Other development priorities

In addition to the software security considerations described above, the following is a short list of current Whiskers development priorities:

  1. Complete work on the VPN-over-Tor feature to allow journalists and

    researchers to visit websites that block access from Tor.

  2. Support OpenRefine for

    cleaning data.

  3. Use a custom Firefox profile to visually distinguish between the

    regular Tor Browser, the VPN-over-Tor browser (which also requires torrified access to the Web) and the browsers for Jupyter Notebook and OpenRefine (neither of which should have direct access to the network).

  4. Add built-in documentation for each Whiskers-supported tool using

    the internationalised framework we have provided.

  5. Create a script to simplify the process of determining when included

    tools have deployed upstream updates.

  6. Re-implement the user interface as a [Gnome shell

    extension](, using GTK, rather than as a stand-alone QT application.


With the notable exception of online conference calls -- for which I still resort to my smartphone -- I have continued to rely on Tails for all of my work-related activities throughout the six months that have passed since the second Montenegro residency at which we developed the initial Whiskers prototype.
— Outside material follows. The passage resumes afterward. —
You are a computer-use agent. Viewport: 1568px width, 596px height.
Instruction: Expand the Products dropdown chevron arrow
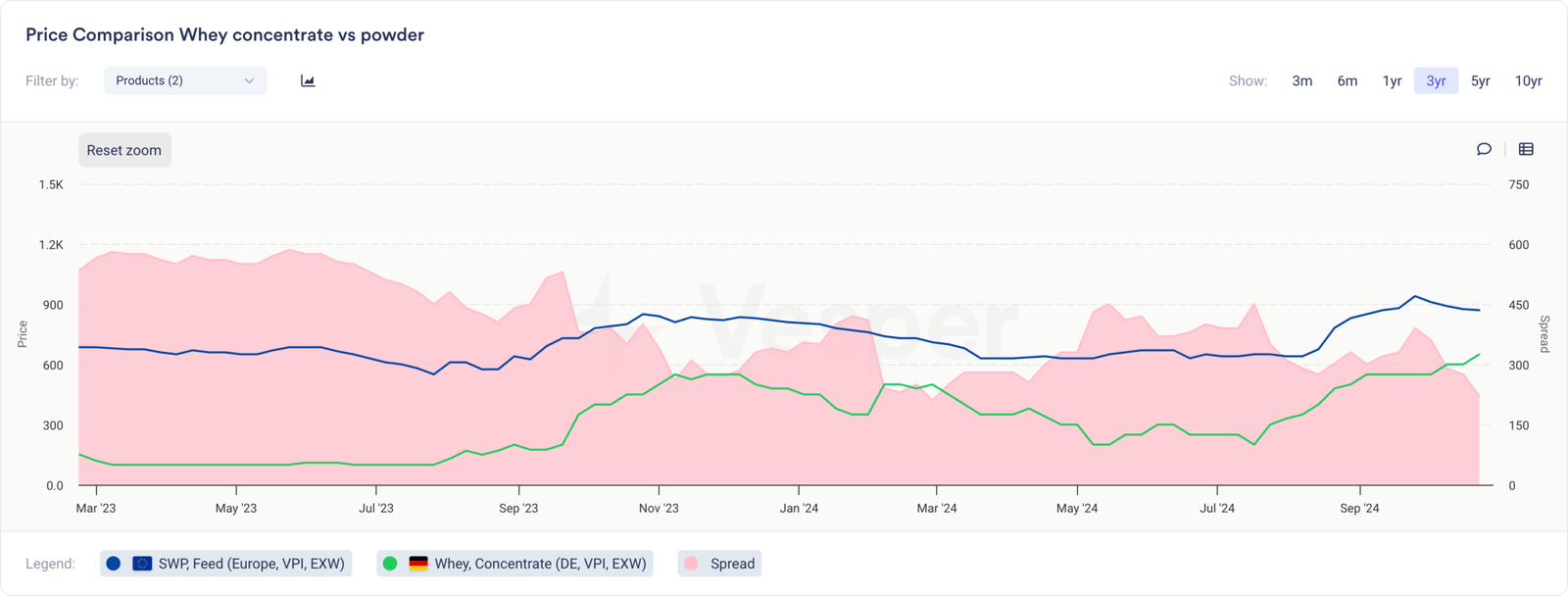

During that time, various members of our team have met up three times, in person, to implement a handful of features and to address high priority bugs.

I use the latest version of Whiskers every day, and I no longer feel like my productivity is being taxed on a weekly basis by the need to engineer new workarounds to new challenges. More importantly, I feel like journalists and researchers could do the same, despite life choices that may have rewarded them with less embarrassing hobbies. Eventually, we hope that Whiskers -- or the underlying research that we have published -- will allow investigators who face severe digital security threats to continue holding power to account while protecting themselves and their sources by leveraging the security, anonymity, portability and compartmentalisation that Tails helps provide.